八神純子パワフルボイスで後藤次利と4月にツアー

大阪市内で取材に答える八神純子

 ヒット曲「パープルタウン」「みずいろの雨」で知られる歌手八神純子(59)が15日、大阪市内で日刊スポーツの取材に答え、4月に行う音楽家・後藤次利との恒例のライブ公演「The Night Flight4」をPRした。

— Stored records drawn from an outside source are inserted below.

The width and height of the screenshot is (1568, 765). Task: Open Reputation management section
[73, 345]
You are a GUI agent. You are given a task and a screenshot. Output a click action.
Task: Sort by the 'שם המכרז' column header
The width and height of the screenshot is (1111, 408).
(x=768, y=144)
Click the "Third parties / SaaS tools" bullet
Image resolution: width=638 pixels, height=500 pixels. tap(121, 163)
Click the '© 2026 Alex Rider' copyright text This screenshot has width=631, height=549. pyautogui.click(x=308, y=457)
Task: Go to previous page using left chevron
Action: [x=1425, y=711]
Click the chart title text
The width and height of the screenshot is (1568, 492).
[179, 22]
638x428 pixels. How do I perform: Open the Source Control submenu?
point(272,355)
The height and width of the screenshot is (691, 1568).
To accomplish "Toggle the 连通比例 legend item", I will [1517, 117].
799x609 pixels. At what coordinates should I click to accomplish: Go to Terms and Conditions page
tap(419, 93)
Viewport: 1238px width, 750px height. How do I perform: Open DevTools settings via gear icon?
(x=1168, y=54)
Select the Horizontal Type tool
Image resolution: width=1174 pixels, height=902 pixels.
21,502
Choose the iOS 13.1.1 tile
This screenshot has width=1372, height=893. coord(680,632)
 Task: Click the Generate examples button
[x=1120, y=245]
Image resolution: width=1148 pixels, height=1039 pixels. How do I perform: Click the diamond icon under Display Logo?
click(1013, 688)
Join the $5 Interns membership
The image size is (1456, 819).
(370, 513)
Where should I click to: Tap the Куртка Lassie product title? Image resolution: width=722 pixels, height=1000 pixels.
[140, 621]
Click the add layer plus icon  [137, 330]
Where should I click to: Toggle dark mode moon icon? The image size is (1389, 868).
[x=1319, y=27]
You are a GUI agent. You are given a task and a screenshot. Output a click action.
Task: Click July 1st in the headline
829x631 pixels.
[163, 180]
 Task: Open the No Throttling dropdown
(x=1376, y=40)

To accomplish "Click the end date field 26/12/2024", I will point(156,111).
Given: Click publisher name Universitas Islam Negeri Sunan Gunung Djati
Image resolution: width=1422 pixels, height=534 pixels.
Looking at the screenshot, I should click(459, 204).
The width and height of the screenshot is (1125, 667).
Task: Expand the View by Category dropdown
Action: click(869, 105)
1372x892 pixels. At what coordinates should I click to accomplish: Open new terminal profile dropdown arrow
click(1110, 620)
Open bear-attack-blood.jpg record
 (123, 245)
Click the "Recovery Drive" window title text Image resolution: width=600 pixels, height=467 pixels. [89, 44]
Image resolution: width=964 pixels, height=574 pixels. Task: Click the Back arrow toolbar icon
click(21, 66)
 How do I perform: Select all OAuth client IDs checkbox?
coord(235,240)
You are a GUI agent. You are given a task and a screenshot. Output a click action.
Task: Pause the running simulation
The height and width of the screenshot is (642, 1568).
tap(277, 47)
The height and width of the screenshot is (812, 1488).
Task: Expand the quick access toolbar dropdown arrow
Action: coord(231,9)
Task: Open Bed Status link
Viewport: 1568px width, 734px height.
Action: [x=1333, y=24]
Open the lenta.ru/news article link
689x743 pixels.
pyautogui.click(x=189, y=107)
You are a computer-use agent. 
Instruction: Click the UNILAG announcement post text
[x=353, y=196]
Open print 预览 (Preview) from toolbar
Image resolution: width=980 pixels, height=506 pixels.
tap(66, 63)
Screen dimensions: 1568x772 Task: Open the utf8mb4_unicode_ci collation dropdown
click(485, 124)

 83年にロスに移住し、米国生活を続けてきたが、東日本大震災発生後、毎月のように日本へ戻り、被災地に足を運んできた。「この生活を始めて6年。移動の飛行機で作曲から事務作業までこなして、今では空の上が仕事場となりました」。ツアー・タイトルも飛行機に由来するが、後藤が八神に初めて楽曲提供した人気曲「夜間飛行」(79年)に由来する。「後藤さんとは10年間の活動休止期間を挟んで40年来の付き合い。デビュー当時から一緒に音楽をしていた人と、今でもコンサートできることがうれしい」。他にも、ドラマーの村上”ポンタ”秀一やキーボードの佐藤準といったベテラン演奏者が、八神を「ママ」と慕い、脇を固める。1月29日には東京オーチャードホールで「ヤガ祭り」と題し、ビッグバンドを従え、46曲計4時間をパワフルに歌い切ったばかり。「10年前には、自分がまたステージに立つなんて想像もできなかった。公演前はいつも怖いんです。気持ちを奮い立たせて。アメリカに戻ってステージを思い出すと、私よくやったなあと。その繰り返しです」と本音を吐露した。サバサバした明るいキャラクターが印象的だが、ナーバスでストイックな一面も持ち合わせる。例えば曲を作るときにも「厳しく聴き過ぎてしまう。でも気を使い正しく歌うことがいい曲を作ることではない。グルーヴ感や、ライブで解き放つイメージが必要」とデビュー当時から音へのこだわりは変わらない。

 昨年は100本を超す全国ツアーも行い、その合間を縫うように、東北や熊本、神戸など被災地を訪れたり、病院施設などの慰問活動を続けた。「22年前の阪神淡路大震災当時は米国にいたこともあり、神戸へ行くことをちゅうちょした。でも後で考えると、歌い手として間違っていた。あのとき行くべきだったと後悔しか残らなかった」。6年前の東日本大震災をきっかけに、過去の反省が自分の背中を押し、八神を再び音楽の世界へ引き戻した。「今は月に1回は被災地のためにできることをしようと音楽活動しているんです。でももっと何かやれることがあるのではないか? と日々自問している」。音楽同様に「生涯現役」を貫くつもりだ。